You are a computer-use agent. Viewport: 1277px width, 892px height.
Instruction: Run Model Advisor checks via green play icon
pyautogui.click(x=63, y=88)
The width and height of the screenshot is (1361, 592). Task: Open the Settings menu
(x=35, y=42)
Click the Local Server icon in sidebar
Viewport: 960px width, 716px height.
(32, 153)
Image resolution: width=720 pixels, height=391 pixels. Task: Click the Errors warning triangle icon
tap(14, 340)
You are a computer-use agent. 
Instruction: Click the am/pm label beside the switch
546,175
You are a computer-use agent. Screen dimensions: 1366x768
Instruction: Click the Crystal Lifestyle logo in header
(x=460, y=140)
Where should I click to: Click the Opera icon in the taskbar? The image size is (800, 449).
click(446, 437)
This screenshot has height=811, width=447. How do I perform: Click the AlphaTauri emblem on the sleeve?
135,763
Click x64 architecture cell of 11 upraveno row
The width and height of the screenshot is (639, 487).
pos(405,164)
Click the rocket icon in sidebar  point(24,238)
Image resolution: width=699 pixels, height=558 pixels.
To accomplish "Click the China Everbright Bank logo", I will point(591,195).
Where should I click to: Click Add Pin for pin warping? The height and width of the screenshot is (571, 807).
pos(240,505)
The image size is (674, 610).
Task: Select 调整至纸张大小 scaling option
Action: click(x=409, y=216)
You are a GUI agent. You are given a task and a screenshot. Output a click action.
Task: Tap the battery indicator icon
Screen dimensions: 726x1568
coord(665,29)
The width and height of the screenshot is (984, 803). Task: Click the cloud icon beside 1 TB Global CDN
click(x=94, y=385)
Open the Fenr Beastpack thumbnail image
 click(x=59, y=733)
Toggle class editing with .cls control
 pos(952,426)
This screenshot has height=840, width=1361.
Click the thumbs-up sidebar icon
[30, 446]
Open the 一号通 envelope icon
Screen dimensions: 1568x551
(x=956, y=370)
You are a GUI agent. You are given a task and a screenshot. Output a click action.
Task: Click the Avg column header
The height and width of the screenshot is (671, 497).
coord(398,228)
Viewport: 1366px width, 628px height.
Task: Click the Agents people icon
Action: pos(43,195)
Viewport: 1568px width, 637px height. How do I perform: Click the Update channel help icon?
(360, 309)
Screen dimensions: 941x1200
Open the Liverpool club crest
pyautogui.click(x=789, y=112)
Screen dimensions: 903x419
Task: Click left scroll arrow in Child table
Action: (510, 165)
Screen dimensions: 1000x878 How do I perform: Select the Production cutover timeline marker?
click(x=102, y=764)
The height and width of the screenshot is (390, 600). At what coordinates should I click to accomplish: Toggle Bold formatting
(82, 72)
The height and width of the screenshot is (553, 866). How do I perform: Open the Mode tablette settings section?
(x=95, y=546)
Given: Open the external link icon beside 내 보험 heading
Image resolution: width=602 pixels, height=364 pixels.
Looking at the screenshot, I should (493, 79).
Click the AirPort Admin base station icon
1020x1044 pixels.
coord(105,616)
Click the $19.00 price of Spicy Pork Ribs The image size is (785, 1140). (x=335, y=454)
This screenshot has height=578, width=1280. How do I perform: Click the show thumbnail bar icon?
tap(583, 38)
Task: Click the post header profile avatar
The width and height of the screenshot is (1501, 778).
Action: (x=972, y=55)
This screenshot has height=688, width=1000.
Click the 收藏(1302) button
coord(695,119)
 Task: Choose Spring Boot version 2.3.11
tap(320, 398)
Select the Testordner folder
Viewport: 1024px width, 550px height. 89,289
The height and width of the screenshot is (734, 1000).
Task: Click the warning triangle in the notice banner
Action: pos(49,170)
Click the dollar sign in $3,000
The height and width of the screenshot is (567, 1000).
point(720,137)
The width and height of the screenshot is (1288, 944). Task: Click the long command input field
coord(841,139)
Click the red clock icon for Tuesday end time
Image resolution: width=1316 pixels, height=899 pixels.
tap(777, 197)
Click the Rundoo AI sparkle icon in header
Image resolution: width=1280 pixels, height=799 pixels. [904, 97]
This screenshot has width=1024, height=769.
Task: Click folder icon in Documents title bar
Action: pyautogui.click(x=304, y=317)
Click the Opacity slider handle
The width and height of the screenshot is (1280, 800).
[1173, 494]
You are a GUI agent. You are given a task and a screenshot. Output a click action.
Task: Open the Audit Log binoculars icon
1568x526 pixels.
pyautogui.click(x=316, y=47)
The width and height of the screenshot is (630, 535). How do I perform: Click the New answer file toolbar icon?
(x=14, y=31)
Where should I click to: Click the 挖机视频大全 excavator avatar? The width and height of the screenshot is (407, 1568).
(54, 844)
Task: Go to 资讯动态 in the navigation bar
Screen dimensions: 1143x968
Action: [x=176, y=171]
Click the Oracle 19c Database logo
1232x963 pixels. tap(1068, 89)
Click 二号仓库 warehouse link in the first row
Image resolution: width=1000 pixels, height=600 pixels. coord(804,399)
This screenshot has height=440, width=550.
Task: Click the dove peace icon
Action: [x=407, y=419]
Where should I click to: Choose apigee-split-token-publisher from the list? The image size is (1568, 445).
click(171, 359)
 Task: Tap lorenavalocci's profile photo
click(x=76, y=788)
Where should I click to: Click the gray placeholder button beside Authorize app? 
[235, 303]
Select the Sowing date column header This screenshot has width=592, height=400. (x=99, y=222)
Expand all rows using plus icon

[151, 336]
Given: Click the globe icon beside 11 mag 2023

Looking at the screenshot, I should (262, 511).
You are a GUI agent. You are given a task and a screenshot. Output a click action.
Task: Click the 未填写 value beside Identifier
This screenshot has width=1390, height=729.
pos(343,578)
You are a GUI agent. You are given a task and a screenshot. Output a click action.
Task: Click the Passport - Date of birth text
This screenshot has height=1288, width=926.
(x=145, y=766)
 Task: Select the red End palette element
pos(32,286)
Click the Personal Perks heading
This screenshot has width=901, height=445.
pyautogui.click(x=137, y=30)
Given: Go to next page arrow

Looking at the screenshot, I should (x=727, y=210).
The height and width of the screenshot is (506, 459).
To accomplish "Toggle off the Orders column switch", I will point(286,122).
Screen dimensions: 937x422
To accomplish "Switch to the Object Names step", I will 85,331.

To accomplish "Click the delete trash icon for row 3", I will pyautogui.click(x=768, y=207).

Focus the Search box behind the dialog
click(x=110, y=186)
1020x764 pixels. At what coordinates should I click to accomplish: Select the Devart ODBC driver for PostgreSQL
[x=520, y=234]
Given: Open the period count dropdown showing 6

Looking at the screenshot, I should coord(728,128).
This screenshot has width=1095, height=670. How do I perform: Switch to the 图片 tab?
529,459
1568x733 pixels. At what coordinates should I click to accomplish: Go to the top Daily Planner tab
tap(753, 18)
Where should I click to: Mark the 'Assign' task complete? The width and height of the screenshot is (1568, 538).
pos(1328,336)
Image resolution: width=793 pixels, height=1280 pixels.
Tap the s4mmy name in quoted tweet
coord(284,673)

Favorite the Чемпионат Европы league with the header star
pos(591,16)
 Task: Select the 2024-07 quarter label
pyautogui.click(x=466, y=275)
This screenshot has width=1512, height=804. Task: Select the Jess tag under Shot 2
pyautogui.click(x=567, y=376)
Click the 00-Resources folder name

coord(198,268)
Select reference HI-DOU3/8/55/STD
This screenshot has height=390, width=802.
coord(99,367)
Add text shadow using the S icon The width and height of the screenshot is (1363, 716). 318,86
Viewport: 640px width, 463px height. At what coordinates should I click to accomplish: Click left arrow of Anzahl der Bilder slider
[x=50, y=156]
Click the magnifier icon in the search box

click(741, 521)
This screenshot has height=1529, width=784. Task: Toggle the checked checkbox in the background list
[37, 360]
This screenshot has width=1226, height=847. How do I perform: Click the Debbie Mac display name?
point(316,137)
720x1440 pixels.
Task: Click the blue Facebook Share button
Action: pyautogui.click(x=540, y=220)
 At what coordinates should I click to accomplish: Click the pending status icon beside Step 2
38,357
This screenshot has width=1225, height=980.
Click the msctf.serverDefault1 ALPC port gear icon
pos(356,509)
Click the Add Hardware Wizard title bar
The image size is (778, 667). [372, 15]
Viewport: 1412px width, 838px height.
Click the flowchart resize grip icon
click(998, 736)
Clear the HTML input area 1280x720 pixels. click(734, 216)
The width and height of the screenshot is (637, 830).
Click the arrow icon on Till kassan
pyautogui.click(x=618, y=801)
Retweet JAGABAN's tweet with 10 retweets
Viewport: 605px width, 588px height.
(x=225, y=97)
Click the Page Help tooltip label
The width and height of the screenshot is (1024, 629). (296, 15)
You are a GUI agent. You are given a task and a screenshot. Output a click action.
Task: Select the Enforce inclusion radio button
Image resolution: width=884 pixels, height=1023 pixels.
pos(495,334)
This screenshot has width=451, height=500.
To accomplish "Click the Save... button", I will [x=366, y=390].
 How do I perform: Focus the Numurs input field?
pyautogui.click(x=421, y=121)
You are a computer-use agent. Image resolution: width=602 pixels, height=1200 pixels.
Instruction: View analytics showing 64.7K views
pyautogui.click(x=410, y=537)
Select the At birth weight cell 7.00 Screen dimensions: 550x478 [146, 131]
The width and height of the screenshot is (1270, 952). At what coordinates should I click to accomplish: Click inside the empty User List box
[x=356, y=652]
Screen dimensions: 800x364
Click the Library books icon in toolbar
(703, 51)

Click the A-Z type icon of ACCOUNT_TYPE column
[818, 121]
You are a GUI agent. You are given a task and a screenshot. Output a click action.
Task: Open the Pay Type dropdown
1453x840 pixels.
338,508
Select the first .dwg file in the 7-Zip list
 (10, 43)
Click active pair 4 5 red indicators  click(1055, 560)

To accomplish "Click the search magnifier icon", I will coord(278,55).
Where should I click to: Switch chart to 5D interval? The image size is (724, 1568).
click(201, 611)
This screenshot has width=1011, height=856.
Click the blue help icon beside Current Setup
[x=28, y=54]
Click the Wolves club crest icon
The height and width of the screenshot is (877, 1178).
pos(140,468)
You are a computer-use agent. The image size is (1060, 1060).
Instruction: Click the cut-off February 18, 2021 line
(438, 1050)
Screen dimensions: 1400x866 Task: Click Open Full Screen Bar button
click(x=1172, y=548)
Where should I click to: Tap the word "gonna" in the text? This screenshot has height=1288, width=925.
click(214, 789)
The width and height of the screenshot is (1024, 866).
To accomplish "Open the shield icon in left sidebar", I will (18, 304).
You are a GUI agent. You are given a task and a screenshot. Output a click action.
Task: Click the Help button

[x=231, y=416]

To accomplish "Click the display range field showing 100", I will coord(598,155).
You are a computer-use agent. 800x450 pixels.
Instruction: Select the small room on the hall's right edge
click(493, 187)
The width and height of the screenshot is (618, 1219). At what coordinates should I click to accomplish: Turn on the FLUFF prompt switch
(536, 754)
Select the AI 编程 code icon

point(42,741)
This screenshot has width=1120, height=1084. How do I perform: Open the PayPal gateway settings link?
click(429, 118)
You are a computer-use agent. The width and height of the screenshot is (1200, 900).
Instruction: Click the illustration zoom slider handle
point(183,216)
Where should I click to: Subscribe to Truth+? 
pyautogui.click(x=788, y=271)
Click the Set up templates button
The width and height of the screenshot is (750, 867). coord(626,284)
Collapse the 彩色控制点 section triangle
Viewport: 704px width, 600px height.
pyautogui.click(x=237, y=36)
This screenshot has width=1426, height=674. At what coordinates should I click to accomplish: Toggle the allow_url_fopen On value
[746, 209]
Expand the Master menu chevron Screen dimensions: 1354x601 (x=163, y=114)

YOUR INSTRUCTIONS
Would you please give the number of lines in this material containing the string "birth", with no further text?

SOLUTION TO THE PROBLEM
2